• _Document excerpt_:

——————————

Awesome
Opencvd
Unofficial OpenCV binding for D programming language
This is an initial attempt to create an opencv binding for dlang. The C interface was borrowed from gocv, and the implementation has been highly influenced by it.
Contributions
- Found a bug or missing feature? open an issue or it is better you fix/wrap it and make a pull request.
- If you think that some implementation would be rewritten in a more d-idiomatic way, please implement it and make a pull request.
Some notes
- It does not wrap c++ code directly, it uses a c wrapper around c++ code.
- All instances of Mat and some types are allocated by C++. They must be free-ed using Destroy(). There may be some examples that I forgot to call Destroy. To be sure please take a look at the cpp files. If there are "new"s or "malloc"s, you have to call Destroy() explicitly.
- Please always use git repo (~master) which is up to date. The library on the dub repo only exists for increasing the visibility of the library.

——————————

• _Source material_:
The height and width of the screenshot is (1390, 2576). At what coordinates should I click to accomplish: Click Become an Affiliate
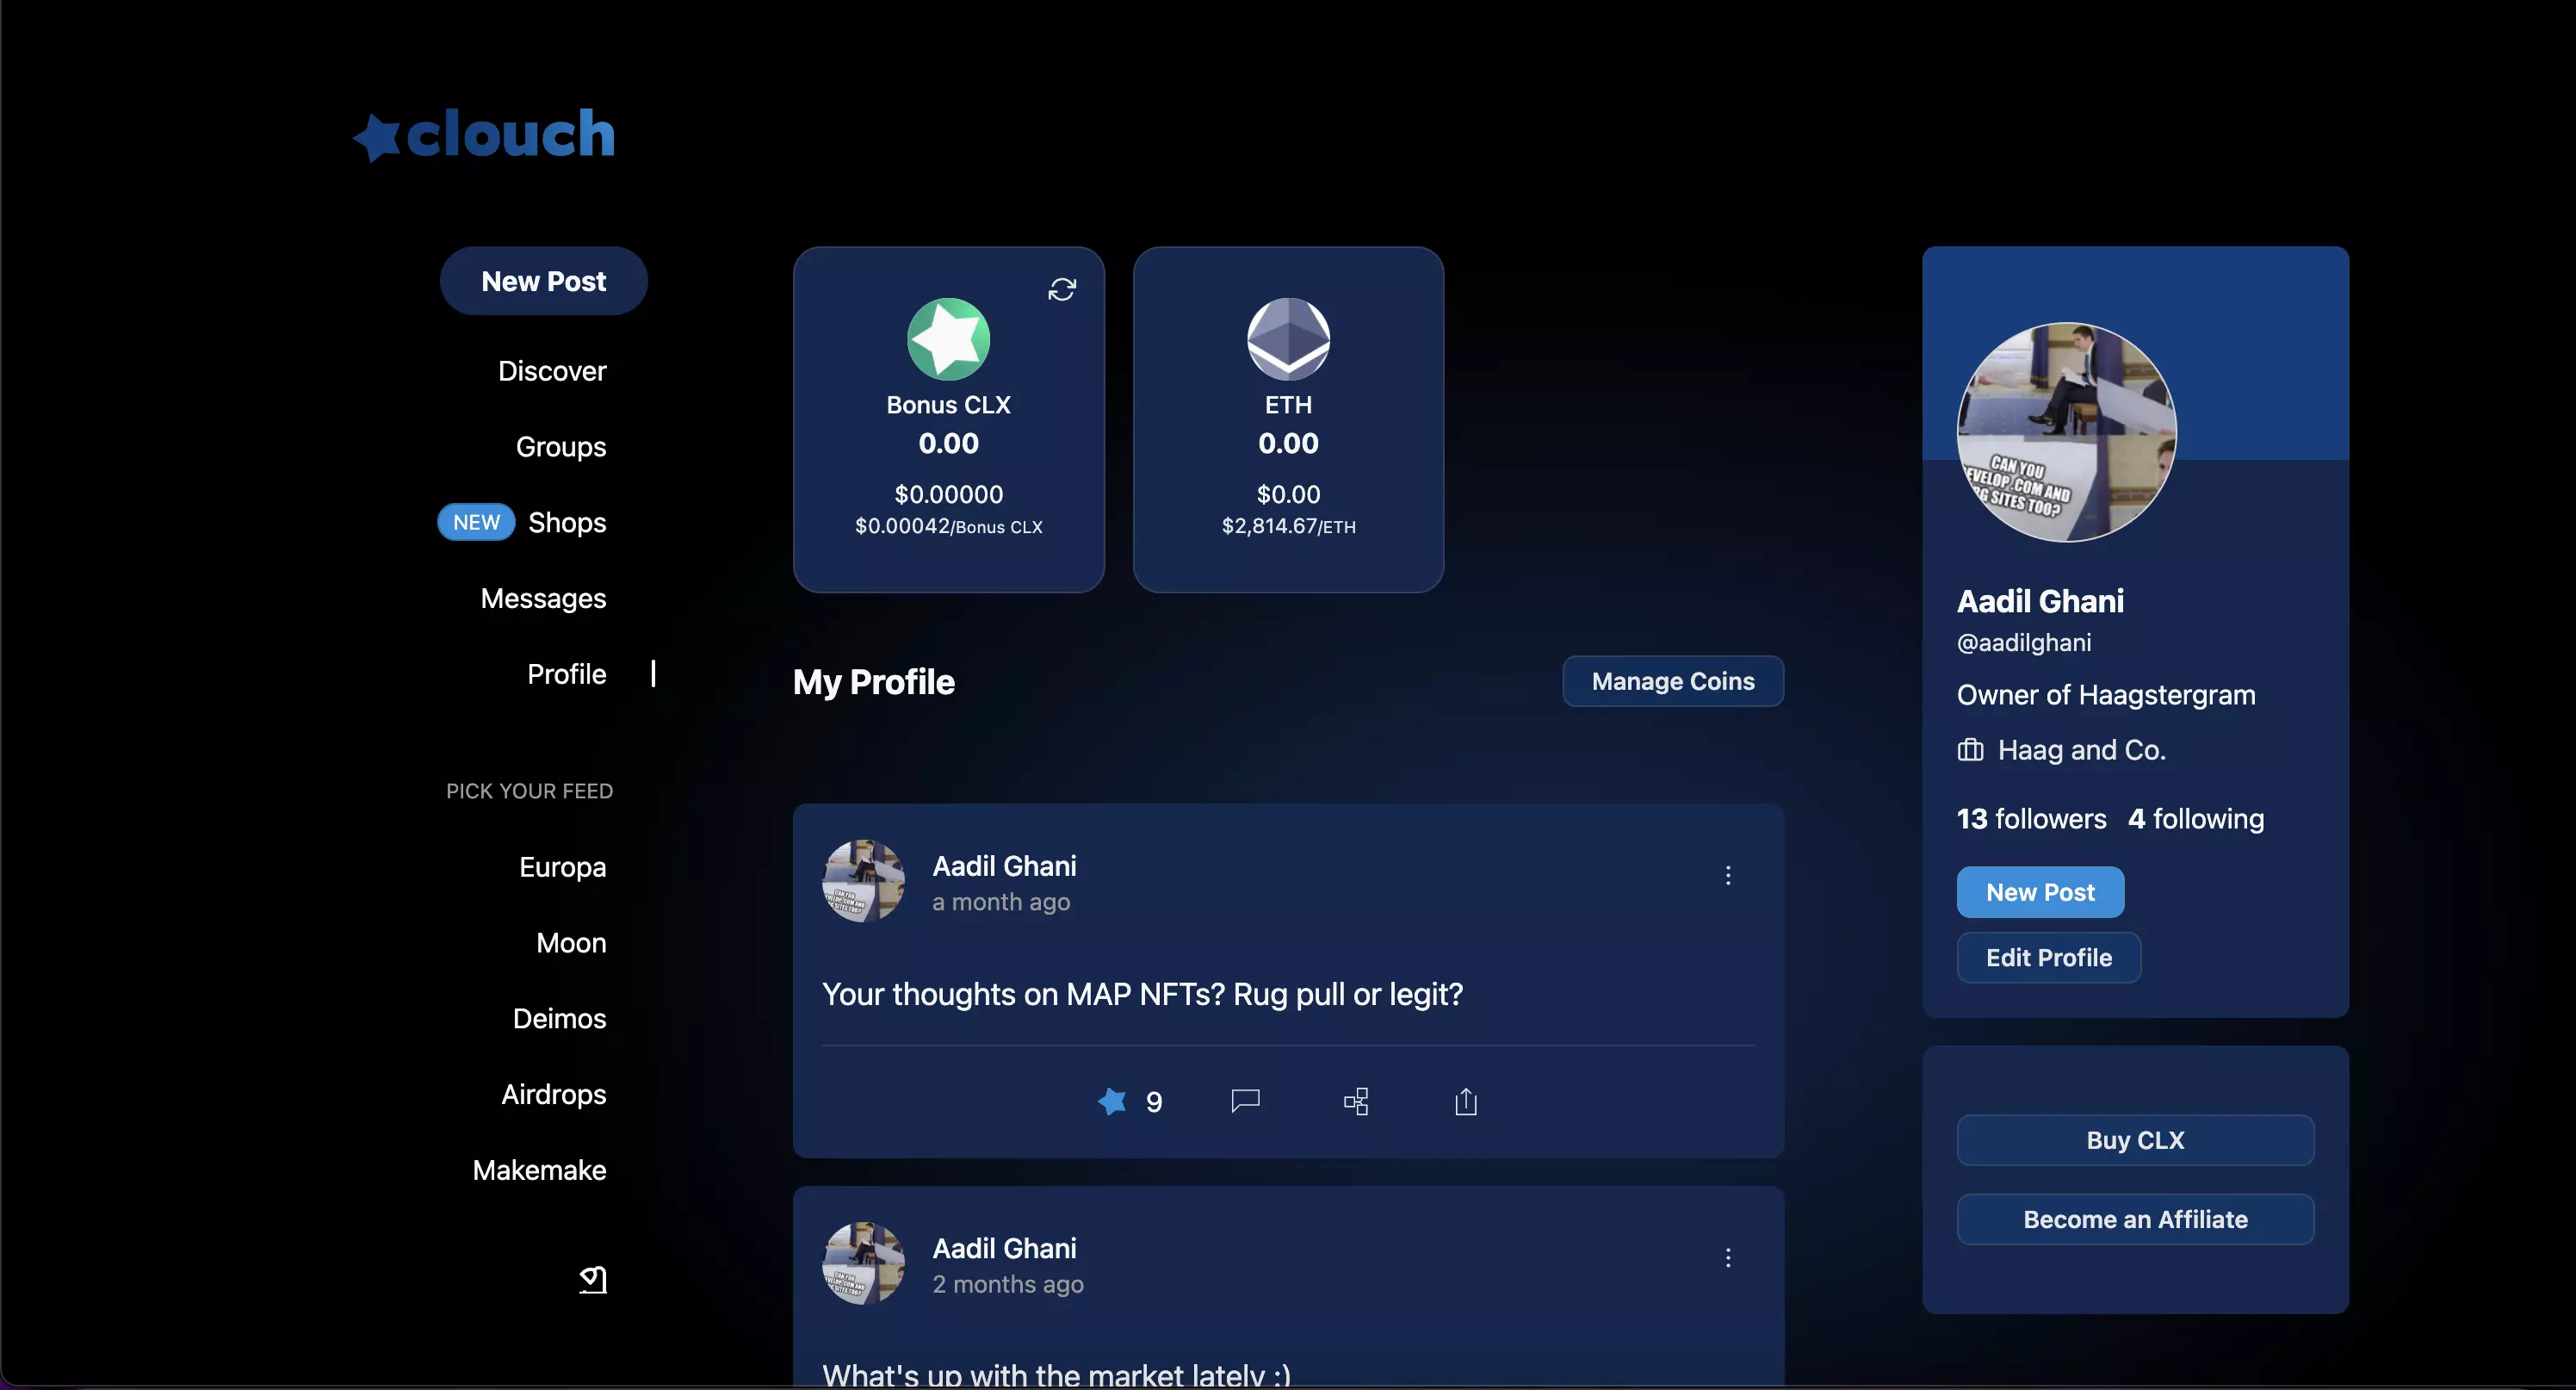pos(2134,1219)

——————————

• _Problems_:
- a) In the Opencvd page, which project was the C interface borrowed from?
- b) Quote the Opencvd page from "Contributions" up to and including "of the library.".
- c) Say whether each statement agrees with the Opencvd page, answering yes or no and quoting the deciding words: (i) The binding wraps C++ code directly. (ii) Instances of Mat must be freed using Destroy(). (iii) The library on the dub repo is the recommended up-to-date source.

• _Results by task_:
- a) gocv

- b)
Contributions
- Found a bug or missing feature? open an issue or it is better you fix/wrap it and make a pull request.
- If you think that some implementation would be rewritten in a more d-idiomatic way, please implement it and make a pull request.
Some notes
- It does not wrap c++ code directly, it uses a c wrapper around c++ code.
- All instances of Mat and some types are allocated by C++. They must be free-ed using Destroy(). There may be some examples that I forgot to call Destroy. To be sure please take a look at the cpp files. If there are "new"s or "malloc"s, you have to call Destroy() explicitly.
- Please always use git repo (~master) which is up to date. The library on the dub repo only exists for increasing the visibility of the library.

- c)
(i) No: "It does not wrap c++ code directly, it uses a c wrapper around c++ code."
(ii) Yes: "They must be free-ed using Destroy()."
(iii) No: "Please always use git repo (~master) which is up to date. The library on the dub repo only exists for increasing the visibility of the library."